La lotta per l’emancipazione dall’oppressione di genere del femminismo italiano è storia complessa; ad ondate cicliche si sono sviluppati “femminismi” liberali, socialisti, anarchici, radicali, lesbici.
In questa galassia eterogenea singolare il pensiero di Luisa Muraro, figura centrale del femminismo italiano, che ad esempio di emancipazione e realizzazione femminile propone donne della tradizione mistica cristiana.
Proprio nella Chiesa cattolica luogo dove, secondo altri femminismi, imperverserebbe un universo simbolico e liturgico misogino la Muraro indica, al contrario, figure femminili uniche e singolari di monache e sante che avrebbero testimoniato e realizzato gli obiettivi che il femminismo stesso si prefigge.
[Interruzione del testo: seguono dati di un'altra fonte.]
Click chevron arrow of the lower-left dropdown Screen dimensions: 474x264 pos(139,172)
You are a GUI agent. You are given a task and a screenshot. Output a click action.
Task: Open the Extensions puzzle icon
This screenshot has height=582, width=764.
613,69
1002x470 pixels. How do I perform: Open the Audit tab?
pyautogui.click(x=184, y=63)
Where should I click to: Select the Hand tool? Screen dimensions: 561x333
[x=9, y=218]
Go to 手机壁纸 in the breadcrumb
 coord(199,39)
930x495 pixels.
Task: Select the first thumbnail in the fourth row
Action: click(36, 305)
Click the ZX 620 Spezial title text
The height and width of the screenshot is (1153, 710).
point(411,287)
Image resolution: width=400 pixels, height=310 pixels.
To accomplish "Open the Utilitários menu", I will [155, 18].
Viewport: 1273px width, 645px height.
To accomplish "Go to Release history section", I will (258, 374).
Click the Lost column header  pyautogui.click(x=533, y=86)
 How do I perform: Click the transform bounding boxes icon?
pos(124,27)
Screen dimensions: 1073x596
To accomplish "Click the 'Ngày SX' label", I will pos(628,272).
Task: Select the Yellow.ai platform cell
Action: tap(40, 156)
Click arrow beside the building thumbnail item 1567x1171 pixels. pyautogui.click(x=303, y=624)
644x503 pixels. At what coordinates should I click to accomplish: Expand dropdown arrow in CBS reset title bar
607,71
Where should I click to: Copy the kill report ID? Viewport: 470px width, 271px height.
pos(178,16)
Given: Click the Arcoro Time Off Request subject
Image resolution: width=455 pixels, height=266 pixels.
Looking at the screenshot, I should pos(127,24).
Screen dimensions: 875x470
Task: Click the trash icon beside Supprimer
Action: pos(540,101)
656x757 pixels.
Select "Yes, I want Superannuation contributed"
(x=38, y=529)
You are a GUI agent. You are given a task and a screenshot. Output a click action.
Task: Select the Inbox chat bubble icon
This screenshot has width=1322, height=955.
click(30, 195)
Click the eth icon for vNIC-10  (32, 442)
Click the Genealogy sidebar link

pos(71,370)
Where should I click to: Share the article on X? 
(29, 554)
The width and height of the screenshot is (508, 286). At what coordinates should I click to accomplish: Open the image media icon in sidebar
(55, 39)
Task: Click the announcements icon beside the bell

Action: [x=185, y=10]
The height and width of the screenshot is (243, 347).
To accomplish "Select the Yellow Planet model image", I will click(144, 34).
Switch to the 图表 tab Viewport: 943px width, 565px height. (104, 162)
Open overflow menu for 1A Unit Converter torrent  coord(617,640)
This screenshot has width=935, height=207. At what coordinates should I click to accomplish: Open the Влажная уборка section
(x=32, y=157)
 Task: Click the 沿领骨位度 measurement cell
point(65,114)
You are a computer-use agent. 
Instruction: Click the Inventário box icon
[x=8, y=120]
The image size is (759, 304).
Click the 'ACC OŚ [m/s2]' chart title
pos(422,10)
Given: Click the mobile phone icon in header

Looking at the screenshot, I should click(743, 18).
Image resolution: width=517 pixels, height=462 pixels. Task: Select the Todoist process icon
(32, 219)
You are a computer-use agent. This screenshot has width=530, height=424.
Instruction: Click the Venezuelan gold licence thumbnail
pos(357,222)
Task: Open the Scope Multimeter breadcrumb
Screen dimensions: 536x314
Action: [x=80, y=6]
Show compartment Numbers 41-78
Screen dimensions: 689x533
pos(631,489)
Dall' incontro con la figura della mistica Margherita Porete annuncia così il «Dio delle donne» sfida teologica e filosofica, dove la donna si realizzerebbe dribblando il confronto con il maschile (dentro e fuori di lei) per fondersi nell’allegoria dell’Assoluto, nel rapporto con un “Altro” che non è l'uomo. La singolarità femminile verrebbe salvata nel perdersi in un Oltre indicibile che regalerebbe godimento nuovo e assoluto, esperienza di un sapere inaspettato.
Chi è questo “Dio” che permetterebbe alle donne di “esserci” senza più, finalmente, ripetere servilmente il discorso del Padrone, del Capo, del Padre? La Muraro lo evoca ma non lo svela, lascia spazi aperti, vuoti indicibili, invita all’occulto.
Le perplessità appaiono evidenti per due ragioni. La prima nella discrepanza del Dio fantasticato dalla Muraro e quello del Magistero ecclesiale: déi incompatibili che non possono coabitare; donne mistiche che pontificano a Papi e vescovi esistono solo nei salotti degli intellettuali, la storia della Chiesa è un’altra, così pure l’esperienza delle donne che vivono sul campo tentativi di emancipazione all’interno della Chiesa cattolica.
La seconda è che la dimensione mistica è evidentemente universale, non di genere e neppure di confessione.
Singolare che l’esperienza di femministe laiche amiche del pensiero siano poi approdate all’abbraccio di teorie presupposte, di idee confuse, invitando alla sospensione della vita e della soggettività nell’oblio mistico, nell’annullamento del soggetto nella fusione, rapite da un dio che non c’è.